Jesus and Outrage Culture: Introduction (part 1)

Did you know that after Monday 25 April 2016, the Lone Pine Anzac Day Ceremony at Gallipoli will be axed! Federal opposition leader Bill Shorton said this is “sacrilege” to war veterans, deeply disappointing to war widows, and a move which would outrage all Australians.


Did you know that earlier this year, Kanye West tweeted that Taylor Swift was a “bitch”. But he has come out and followed that up with a series of other Tweets that say:

“I did not diss Taylor Swift and I’ve never dissed her”

“First thing is I’m an artist and as an artist I will express how I feel with no censorship”

“2nd thing I asked my wife for her blessings and she was cool with it”

“3rd thing I called Taylor and had an hour long convo with her about the line and she thought it was funny and gave her blessings.”


These two stories have attracted public outrage and angry media attention. And depending on your politics and ‘care factor’, they range in legitimacy from serious to ridiculous.

The media responses to these stories are examples of Outrage Culture at work.

The West is becoming a shame culture where outrage is the weapon for the self-righteous, fuelled by the 24 hour news cycle and the explosive power of social media.

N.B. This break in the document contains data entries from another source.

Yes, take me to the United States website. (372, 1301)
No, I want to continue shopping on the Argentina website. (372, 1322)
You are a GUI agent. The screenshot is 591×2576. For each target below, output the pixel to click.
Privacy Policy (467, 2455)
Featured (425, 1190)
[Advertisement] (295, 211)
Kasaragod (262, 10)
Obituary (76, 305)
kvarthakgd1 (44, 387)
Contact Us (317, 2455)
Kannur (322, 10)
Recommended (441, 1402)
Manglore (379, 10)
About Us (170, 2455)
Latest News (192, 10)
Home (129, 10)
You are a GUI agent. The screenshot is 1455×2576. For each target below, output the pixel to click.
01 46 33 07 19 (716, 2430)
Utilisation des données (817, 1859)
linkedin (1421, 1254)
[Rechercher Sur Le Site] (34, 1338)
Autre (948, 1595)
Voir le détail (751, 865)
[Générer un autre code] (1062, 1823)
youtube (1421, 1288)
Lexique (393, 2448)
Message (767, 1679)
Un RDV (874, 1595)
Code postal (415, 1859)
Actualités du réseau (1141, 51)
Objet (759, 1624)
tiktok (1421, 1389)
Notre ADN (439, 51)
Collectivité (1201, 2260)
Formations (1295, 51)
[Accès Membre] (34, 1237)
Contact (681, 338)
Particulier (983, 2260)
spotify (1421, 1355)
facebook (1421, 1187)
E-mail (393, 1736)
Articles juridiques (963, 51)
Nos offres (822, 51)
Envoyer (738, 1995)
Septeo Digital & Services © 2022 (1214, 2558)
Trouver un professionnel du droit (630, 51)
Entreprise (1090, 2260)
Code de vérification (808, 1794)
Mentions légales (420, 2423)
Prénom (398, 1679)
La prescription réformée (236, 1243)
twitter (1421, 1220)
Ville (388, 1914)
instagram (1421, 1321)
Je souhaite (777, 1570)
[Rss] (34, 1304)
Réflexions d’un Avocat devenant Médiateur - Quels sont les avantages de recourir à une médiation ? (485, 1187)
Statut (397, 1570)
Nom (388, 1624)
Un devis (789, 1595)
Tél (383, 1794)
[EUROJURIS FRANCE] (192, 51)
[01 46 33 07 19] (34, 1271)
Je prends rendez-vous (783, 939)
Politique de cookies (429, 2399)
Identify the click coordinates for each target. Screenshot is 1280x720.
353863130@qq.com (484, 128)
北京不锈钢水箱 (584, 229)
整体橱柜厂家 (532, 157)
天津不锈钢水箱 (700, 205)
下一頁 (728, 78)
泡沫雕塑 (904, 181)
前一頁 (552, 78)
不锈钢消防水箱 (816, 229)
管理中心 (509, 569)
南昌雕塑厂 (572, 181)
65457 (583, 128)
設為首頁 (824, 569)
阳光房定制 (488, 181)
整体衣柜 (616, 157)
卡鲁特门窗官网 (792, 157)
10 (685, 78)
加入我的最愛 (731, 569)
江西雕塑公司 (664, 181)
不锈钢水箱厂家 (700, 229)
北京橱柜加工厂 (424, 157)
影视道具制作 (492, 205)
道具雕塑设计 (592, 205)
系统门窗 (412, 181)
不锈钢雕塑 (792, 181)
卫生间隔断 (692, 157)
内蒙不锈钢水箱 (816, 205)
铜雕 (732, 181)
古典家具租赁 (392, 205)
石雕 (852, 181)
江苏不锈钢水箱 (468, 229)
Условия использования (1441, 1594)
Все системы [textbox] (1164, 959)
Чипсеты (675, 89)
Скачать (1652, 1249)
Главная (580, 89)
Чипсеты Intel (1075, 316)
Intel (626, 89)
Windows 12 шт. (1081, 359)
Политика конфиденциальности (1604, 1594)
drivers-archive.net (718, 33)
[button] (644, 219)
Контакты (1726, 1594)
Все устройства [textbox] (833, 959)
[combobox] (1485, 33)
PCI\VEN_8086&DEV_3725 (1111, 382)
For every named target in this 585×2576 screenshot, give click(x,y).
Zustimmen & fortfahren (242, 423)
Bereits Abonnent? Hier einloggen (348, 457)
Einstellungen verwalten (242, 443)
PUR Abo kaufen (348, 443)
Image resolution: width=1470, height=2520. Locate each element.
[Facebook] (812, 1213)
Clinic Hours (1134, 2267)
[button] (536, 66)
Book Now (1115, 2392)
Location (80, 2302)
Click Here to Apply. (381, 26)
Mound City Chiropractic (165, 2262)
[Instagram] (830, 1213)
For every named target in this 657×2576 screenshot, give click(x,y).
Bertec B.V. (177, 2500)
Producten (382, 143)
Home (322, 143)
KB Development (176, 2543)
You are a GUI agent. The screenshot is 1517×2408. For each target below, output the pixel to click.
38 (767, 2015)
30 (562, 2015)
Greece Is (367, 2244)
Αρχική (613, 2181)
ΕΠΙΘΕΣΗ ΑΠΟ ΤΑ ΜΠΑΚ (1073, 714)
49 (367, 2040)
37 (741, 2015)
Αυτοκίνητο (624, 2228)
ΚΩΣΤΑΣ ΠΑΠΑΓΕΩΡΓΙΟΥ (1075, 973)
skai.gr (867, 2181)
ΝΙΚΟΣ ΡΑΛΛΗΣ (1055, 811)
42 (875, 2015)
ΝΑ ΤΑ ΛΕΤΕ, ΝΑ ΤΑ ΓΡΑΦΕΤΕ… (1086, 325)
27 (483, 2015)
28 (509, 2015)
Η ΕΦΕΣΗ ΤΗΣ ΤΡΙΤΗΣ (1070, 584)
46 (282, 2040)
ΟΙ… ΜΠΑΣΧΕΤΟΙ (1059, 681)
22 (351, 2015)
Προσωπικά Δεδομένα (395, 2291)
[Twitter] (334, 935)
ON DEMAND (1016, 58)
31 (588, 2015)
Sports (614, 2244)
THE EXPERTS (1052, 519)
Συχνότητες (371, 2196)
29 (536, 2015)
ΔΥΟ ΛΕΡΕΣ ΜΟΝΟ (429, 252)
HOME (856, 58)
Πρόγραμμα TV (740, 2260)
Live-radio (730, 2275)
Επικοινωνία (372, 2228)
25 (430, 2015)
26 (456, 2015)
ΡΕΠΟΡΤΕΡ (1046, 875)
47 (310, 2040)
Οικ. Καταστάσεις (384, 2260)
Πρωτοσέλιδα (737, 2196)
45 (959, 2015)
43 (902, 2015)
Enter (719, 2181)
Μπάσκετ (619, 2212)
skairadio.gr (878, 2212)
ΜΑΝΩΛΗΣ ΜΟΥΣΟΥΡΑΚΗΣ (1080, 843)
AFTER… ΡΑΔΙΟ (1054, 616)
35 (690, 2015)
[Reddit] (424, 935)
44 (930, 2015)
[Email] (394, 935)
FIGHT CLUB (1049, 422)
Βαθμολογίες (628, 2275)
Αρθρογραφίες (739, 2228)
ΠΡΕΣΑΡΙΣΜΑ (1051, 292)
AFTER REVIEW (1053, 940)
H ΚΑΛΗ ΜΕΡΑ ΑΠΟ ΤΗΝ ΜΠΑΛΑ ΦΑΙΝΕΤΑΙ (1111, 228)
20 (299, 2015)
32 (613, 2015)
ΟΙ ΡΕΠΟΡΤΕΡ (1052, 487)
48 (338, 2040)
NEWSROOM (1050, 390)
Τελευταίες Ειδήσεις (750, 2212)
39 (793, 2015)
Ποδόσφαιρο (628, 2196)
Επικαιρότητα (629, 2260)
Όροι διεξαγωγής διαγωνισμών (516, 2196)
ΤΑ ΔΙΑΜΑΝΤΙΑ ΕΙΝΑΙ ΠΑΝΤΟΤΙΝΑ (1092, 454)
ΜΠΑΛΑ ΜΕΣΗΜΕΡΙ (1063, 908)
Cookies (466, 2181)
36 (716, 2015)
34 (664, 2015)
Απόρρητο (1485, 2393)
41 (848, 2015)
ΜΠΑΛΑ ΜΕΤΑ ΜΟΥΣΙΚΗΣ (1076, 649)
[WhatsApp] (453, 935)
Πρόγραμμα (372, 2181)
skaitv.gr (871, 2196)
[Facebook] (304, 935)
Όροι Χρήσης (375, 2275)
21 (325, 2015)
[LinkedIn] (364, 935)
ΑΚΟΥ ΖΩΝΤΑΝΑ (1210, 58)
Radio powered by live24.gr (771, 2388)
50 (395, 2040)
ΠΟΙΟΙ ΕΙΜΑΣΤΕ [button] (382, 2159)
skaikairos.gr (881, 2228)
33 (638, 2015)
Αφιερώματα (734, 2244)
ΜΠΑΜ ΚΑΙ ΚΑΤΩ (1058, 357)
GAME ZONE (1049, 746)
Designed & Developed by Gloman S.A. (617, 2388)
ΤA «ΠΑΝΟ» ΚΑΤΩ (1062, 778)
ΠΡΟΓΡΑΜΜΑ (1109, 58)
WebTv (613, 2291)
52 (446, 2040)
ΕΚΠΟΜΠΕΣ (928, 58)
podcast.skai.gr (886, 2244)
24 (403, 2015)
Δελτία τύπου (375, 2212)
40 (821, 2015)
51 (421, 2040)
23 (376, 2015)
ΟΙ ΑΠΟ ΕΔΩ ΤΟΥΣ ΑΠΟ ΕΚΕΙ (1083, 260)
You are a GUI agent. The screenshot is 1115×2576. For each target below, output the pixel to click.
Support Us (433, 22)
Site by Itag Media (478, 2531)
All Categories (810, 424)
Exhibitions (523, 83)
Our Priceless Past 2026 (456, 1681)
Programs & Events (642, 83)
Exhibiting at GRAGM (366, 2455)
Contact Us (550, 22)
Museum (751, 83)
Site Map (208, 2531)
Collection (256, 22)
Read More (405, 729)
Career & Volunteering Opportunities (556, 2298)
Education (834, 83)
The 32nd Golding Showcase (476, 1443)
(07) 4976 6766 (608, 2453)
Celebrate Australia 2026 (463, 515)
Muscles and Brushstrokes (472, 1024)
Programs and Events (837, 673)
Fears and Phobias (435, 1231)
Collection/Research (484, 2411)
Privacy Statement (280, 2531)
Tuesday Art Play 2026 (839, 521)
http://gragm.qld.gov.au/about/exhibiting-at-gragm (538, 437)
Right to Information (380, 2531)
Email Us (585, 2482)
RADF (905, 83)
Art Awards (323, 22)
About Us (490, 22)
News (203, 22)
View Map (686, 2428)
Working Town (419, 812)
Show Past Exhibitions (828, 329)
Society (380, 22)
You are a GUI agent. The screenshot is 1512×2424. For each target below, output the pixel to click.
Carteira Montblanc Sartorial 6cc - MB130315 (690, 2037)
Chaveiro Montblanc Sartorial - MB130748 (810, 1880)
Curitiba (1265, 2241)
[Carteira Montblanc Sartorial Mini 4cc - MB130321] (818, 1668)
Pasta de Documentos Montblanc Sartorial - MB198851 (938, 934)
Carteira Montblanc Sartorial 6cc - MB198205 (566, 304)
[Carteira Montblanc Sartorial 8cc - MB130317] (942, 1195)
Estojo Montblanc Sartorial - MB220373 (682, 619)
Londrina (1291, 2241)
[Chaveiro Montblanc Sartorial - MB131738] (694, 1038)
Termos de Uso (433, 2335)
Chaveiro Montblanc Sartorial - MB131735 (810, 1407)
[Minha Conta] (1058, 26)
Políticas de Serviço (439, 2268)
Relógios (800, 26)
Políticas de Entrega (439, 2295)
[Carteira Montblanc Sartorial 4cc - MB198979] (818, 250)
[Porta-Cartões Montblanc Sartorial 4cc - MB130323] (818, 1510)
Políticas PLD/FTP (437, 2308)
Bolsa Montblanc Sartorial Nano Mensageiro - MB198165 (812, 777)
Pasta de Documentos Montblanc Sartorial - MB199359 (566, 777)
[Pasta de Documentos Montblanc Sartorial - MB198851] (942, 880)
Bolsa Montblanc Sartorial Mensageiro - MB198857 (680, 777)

Slate Magazine tracked American outrage for every single day of 2014. And for each case  they gave a rating of “Truly Outrageous” through to “Totally overblown.” Because, let’s face it, some times we get all in a fizz over nothing, whereas on other occasions, outrage is totally justified.

New York Times writer Tim Kreider came up with the very poignant description, “Outrage Porn,” to describe what he sees as our culture’s insatiable search for things to be offended by. He says that we feed off of feeling right and wronged. “Outrage Porn” is like porn in that it aims for a quick thrill at the expense of another anonymous person, without any relationship, accountability or commitment.

One reason Outrage Porn is destructive is because it can escalate into the public shaming and ruining of reputation. Those who are ‘right’ mob together to label and belittle those are ‘wrong’. This is the ironic consequence of the success of the neo-Marxist philosophy of Critical Theory that, as German scholar Max Horkheimer wrote, seeks “to liberate human beings from the circumstances that enslave them.” These supposedly liberating doctrines of Critical Theory have been made absolutes in popular culture. So if you are caught mislabeling another’s gender, sexual orientation, race, economic status or religion, you better duck for cover.

I do not have a problem with Critical Theory as such. My PhD was in the field of Postcolonialism – which falls under this general scholastic umbrella. Like most humanities students from Melbourne University in the late ’90s, I also studied other Critical Theory subcategories: Feminism, Queer theory and Cultural Studies; scholars such as Focault, Gramsci and Adorno. What many of us predicted was that this broad field of scholarship which sought to expose the politics of culture and society, would soon become a kind of an absolutist force for social marginalisation. This has already started.

New York Times writer David Brooks has been observing for some time now the emergence of Shame culture on campus. If you don’t hold the right views, you will be publicly shamed. There must be, according to Brooks, a set of absolutes that University students are holding to – where have those values come from?

“Some sort of moral system is coming into place,” Brooks says. “Some new criteria now exist, which people use to define correct and incorrect action.”

In the Atlantic article The Death of Moral Relativism, Jonathan Merritt pondered on this new morality,

America’s new moral code is much different than it was prior to the cultural revolution of the 1960s and 70s. Instead of being centered on gender roles, family values, respect for institutions and religious piety, it orbits around values like tolerance and inclusion. (This new code has created a paradoxical moment in which all is tolerated except the intolerant and all included except the exclusive.)

Don’t misunderstand me as pining for a return to conservative 1950s values. Rather, for this blog post, I’m simply acknowledging these tectonic cultural changes. And I am suggesting that Outrage Culture is a problem that needs a gospel response.

Outrage and shaming occurs with ease on social media: the angry blog post, the critical tweet, the vicious comment on Facebook. Whatever the method—people try to hurt people. As Relevant Magazine writer Scott Sauls has said, “Sometimes the shaming escalates into a mob, a faux-community that latches on to the negative verdict and piles on.”

We walk around with the messaging of Outrage Culture effecting our world: it pervades our conversations. You might have been talking at work or at a party and had someone give you a death stare for holding the wrong views. You are so liberal! So conservative! So something-phobic! Perhaps you are just wrong according to the outrage machine?

How do we respond to outrage in grace? How did Jesus respond to the outrage directed at him from religious people?

What do we do when we feel outraged? Should we avoid the mob? Should Christians ever dump on others for whatever reason?

What about if you are the target of outrage?